By Victoria
Well whoops, we forgot to post after the actual biometrics appointment. It took place on November 4th; we arrived at the place a little early expecting there to be a line for security at the door since it's an official USCIS Government outpost building, but security was actually a bit slack. It was just a couple people at a receiving desk who asked to see Colin's appointment notice, then gave him a 1-page form to fill out with his basic information. There was no metal detector walkthrough or X-ray scanner for bags. You're also supposedly not allowed to have cell phones inside the building, but no one asked us. The people at the desk barely even looked at me and didn't seem to care whether I would've had anything potentially prohibited. When we took a seat for Colin to fill out his form, I actually heard the desk person ask someone entering if they had a phone with them...neither Colin nor I were even asked that question. Oh well!
Once Colin was done with the form, we got into a line that takes you to another desk where a man was briefly looking over the information, checking IDs, handing out numbered tickets, then directing people to the waiting area. This place actually reminded me exactly of the DMV -- you get a number, then wait forever to get called for something that will take about 5 minutes. We waited for about an hour and a half, well past Colin's appointment time!
Anyway, once your number gets called, you go into a secondary waiting room that's walled off with glass from the larger waiting room. I could see that the employees' desks were in there and they had cameras mounted to take photos for ID cards, fingerprint scanners, etc. Colin was luckily first in this secondary line, so it didn't take long.
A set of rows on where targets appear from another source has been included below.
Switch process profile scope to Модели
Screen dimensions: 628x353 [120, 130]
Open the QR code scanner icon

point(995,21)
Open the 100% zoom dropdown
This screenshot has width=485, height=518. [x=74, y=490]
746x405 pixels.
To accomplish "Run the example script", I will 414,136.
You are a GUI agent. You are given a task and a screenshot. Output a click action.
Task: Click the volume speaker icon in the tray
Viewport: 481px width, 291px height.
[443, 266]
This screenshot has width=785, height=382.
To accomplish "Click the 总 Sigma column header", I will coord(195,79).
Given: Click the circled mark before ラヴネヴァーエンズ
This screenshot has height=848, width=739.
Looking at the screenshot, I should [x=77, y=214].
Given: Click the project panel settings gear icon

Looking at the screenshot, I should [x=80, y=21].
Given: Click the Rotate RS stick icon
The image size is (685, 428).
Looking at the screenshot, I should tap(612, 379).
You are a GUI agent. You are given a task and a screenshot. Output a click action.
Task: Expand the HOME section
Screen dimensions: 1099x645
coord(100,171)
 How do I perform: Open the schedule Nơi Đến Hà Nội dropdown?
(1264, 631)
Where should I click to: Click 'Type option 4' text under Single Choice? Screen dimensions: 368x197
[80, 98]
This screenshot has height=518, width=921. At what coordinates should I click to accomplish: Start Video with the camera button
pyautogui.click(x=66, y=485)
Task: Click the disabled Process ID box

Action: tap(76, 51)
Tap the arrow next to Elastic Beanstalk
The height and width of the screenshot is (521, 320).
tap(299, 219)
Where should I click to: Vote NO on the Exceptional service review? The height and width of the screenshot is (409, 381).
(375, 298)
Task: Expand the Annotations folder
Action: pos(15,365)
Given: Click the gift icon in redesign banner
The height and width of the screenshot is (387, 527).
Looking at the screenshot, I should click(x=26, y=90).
He told me afterward there was a snafu with recording his home country; the woman taking his information clearly didn't have a good grasp on geography, because she kept pointing to where he wrote "Northern Ireland" and said "You wrote you're from Ireland! You're from Ireland!" even after Colin tried to explain Northern Ireland is part of the UK and showed her his United Kingdom passport. Awkward. And then he said she wrote "UN" in the country code instead of "UK"! Guess he's a citizen of the United Nations now...
So that was our adventure just to get Colin's fingerprints scanned and another photo taken. We haven't heard anything at all from the government since then.